For patients who require chronic anticoagulation after TAVI, however, these new findings suggest that DOACs are “a reasonable therapeutic choice,” Giacoppo said.

French TAVI Registries

The choice of oral anticoagulant in TAVI remains a hotly debated issue, and Didier et al note that US and European guidelines provide a preference for VKAs in patients who require anticoagulation for atrial fibrillation in the first 3 months after their procedure.

To explore which type of agent is better, the investigators examined data from two prospective, multicenter TAVI registries—France-TAVI and FRANCE 2—linked to administrative claims from the French national health insurance program. Of 24,581 patients who underwent TAVI between 2010 and 2017, 8,962 (36.5%) received oral anticoagulation. Of those, 2,180 (24.3%) were taking a DOAC and the rest were on a VKA.

Propensity score matching was used to adjust for differences, leaving 1,378 patients in the DOAC group and 1,093 in the VKA group. Overall, mean patient age was 83, and 52% were men. Most patients (70%) had atrial fibrillation. Concomitant use of antiplatelet therapy was common, with roughly 45% taking aspirin, 8% taking clopidogrel, and 10% taking both.

Through 3 years of follow-up, use of VKAs instead of DOACs was associated with greater risks of all-cause mortality and major bleeding (including hemorrhagic stroke), with no differences in other outcomes.

Outcomes at 3 Years After TAVI

The authors suggest that a reduction in major bleeding with DOACs could contribute to the lower rate of mortality.

“In AF patients, DOACs offer important safety advantages over VKAs because they are associated with lower rates of life-threatening and intracranial bleeding,” they write. “In addition, unlike randomized studies, including selected patients with strict monitoring of VKAs, real-life studies are conducted in unselected and often elderly patients with multiple comorbidities where compliance and adherence to therapeutic goals with VKAs may be more challenging to achieve, [and] as a result the bleeding risk with VKAs may be even greater than with DOACs.”

Don’t Change Guidelines Just Yet

Didier et al note that unless patients have other reasons to be taking oral anticoagulation, there is no evidence to support its use after TAVI.

For patients who require anticoagulation, the question of whether DOACs or VKAs are better remains open pending additional randomized data, Giacoppo said.

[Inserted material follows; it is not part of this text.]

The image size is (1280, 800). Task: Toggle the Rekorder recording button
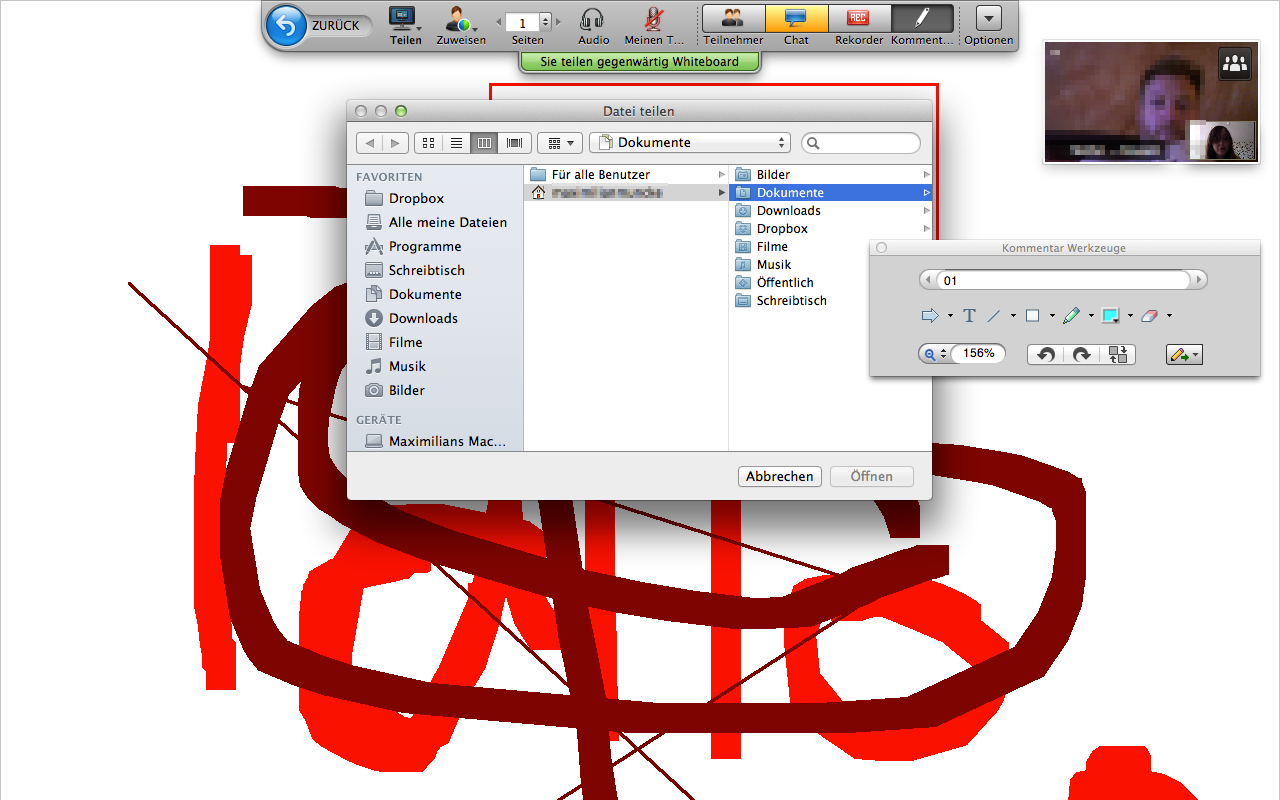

The ATLANTIS trial showed that apixaban (Eliquis; Bristol-Myers Squibb) was not superior to standard of care—VKAs in those who required anticoagulation and antiplatelet therapy in those who didn’t—after TAVI. The ENVISAGE-TAVI AF trial, comparing a regimen based on edoxaban (Savaysa; Daiichi Sankyo) with VKA-based therapy, will provide additional insights.

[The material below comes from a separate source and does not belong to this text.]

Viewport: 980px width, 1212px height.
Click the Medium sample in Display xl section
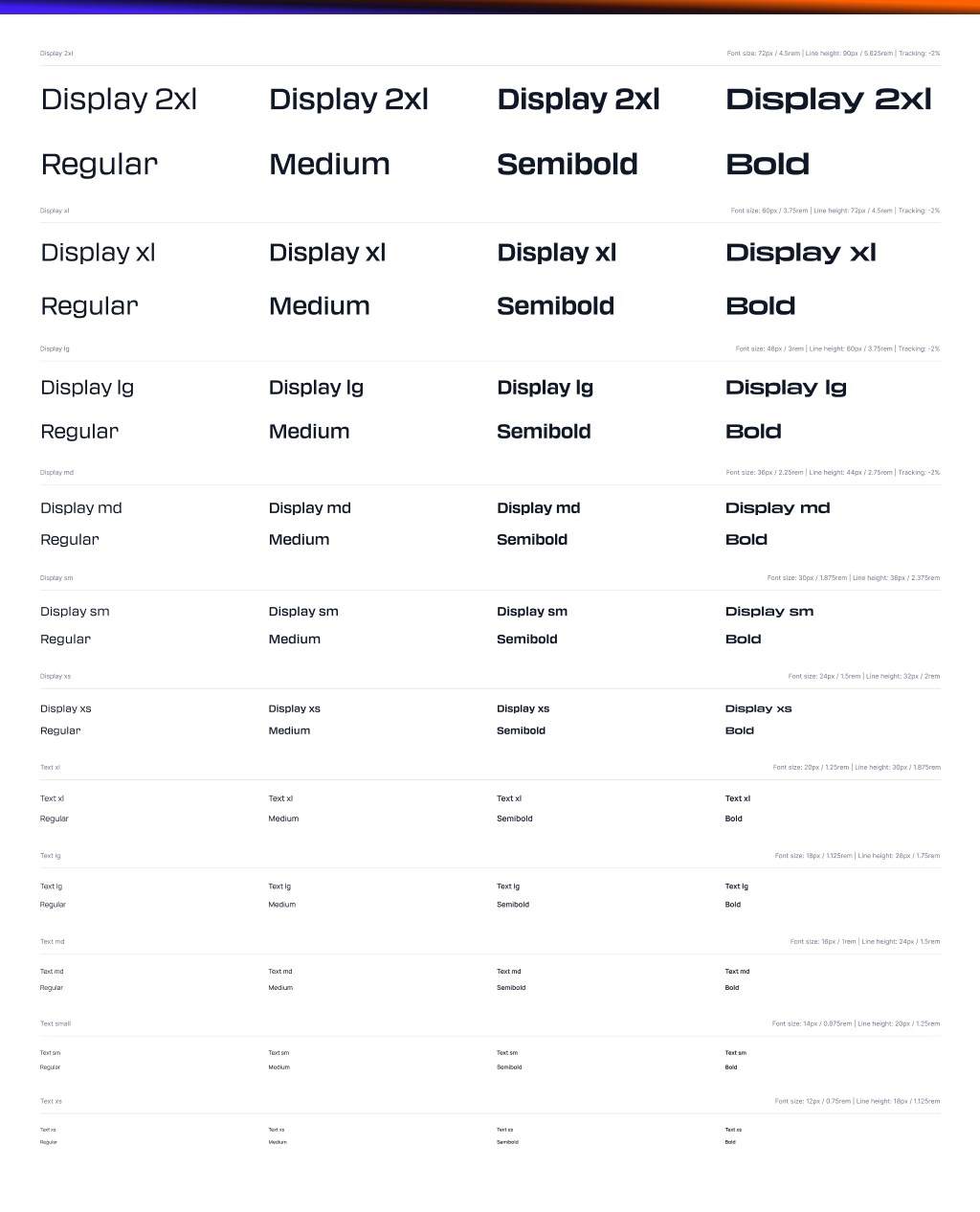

As for now, the French registry data are “not sufficient to change guidelines or to establish a superiority of DOACs compared with vitamin K antagonists,” Giacoppo said.

But DOACs are a useful option, he said, particularly when considering the lack of evidence of any harm from DOACs—in ATLANTIS as well as in the registry data—and the practical advantages of the newer agents over VKAs. He pointed to the need for regular blood testing to monitor INR in patients on VKAs, which can be cumbersome for TAVI patients, who are generally older and frail and have a high comorbidity burden.

DOACs are “probably safer when a patient is very old, where you have concerns related to compliance, related to appropriate surveillance of the INR,” Giacoppo said. “I wouldn’t be afraid to use DOACs. I use DOACs in patients with TAVI. But I don’t expect a benefit in terms of efficacy.”